Won-Seok Park, Division of Gastroenterology, Department of Internal Medicine, Daejeon St. Mary’s Hospital, The Catholic University of Korea, Daejeon 301-723, South Korea
Hyeong-Il Kim, Byung-Jun Jeon, Seong-Hun Kim, Seung-Ok Lee, Division of Gastroenterology, Department of Internal Medicine, Chonbuk National University College of Medicine, Jeonju 561-712, South Korea
Author contributions: Park WS and Lee SO contributed equally to this work; Park WS, Kim HI, Jeon BJ, Kim SH and Lee SO took part in the design of the study, were involved in patient treatment, and participated in writing the manuscript.
Correspondence to: Seung-Ok Lee, MD, PhD, Division of Gastroenterology, Department of Internal Medicine, Chonbuk National University College of Medicine, Geumam 2-dong, Deokjin-gu, Jeonju 561-712, South Korea. solee@jbnu.ac.kr
Telephone: +82-63-2501533 Fax: +82-63-2541609
Received: March 23, 2012
Revised: August 6, 2012
Accepted: August 14, 2012
Published online: November 14, 2012

Abstract

Venous complications in patients with acute pancreatitis typically occur as a form of splenic, portal, or superior mesenteric vein thrombosis and have been detected more frequently in recent reports. Although a well-organized protocol for the treatment of venous thrombosis has not been established, anticoagulation therapy is commonly recommended. A 73-year-old man was diagnosed with acute progressive portal vein thrombosis associated with acute pancreatitis. After one month of anticoagulation therapy, the patient developed severe hematemesis. With endoscopy and an abdominal computed tomography scan, hemorrhages in the pancreatic pseudocyst, which was ruptured into the duodenal bulb, were confirmed.

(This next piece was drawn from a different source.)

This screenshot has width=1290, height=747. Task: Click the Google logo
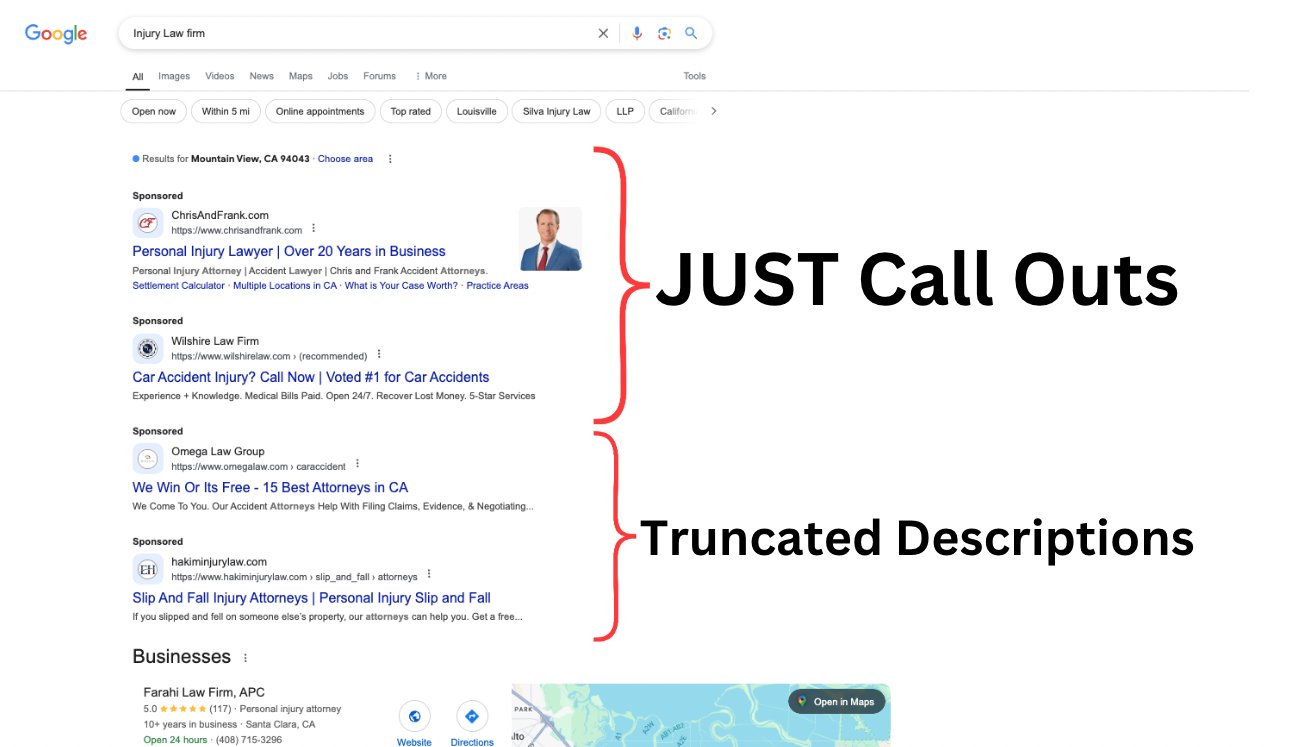55,33
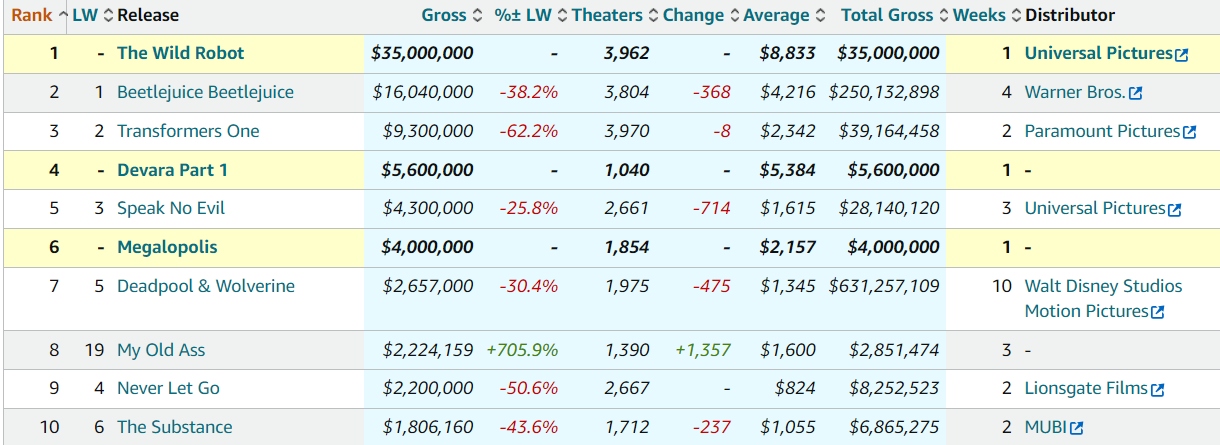Click external link icon after Motion Pictures

(x=1157, y=313)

After conservative treatment, the patient was stabilized. While the rupture of a pseudocyst into the surrounding viscera is a well-known phenomenon, spontaneous rupture into the duodenum is rare. Moreover, no reports of upper gastrointestinal bleeding caused by pseudocyst rupture in patients under anticoagulation therapy for venous thrombosis associated with acute pancreatitis have been published. Herein, we report a unique case of massive upper gastrointestinal bleeding due to pancreatic pseudocyst rupture into the duodenum, which developed during anticoagulation therapy for portal vein thrombosis associated with acute pancreatitis.

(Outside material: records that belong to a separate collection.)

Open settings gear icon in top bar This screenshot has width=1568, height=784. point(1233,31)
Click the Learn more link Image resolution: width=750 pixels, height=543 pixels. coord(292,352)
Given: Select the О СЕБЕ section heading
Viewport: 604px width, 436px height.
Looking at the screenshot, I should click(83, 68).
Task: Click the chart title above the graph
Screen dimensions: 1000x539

Key Words: Pancreatitis, Pancreatic pseudocyst, Portal vein, Venous thrombosis, Warfarin

INTRODUCTION

The vascular complications of pancreatitis are major causes of morbidity and mortality and are typically related to hemorrhage. Venous complications generally occur as a form of thrombosis in the splenic vein and less commonly in the portal or superior mesenteric vein[1]. Although no randomized controlled trial regarding the use of anticoagulants in acute portal vein thrombosis has been conducted, the use of unfractionated heparin, with subsequent transition to oral warfarin, is the most common approach to anticoagulation[2,3].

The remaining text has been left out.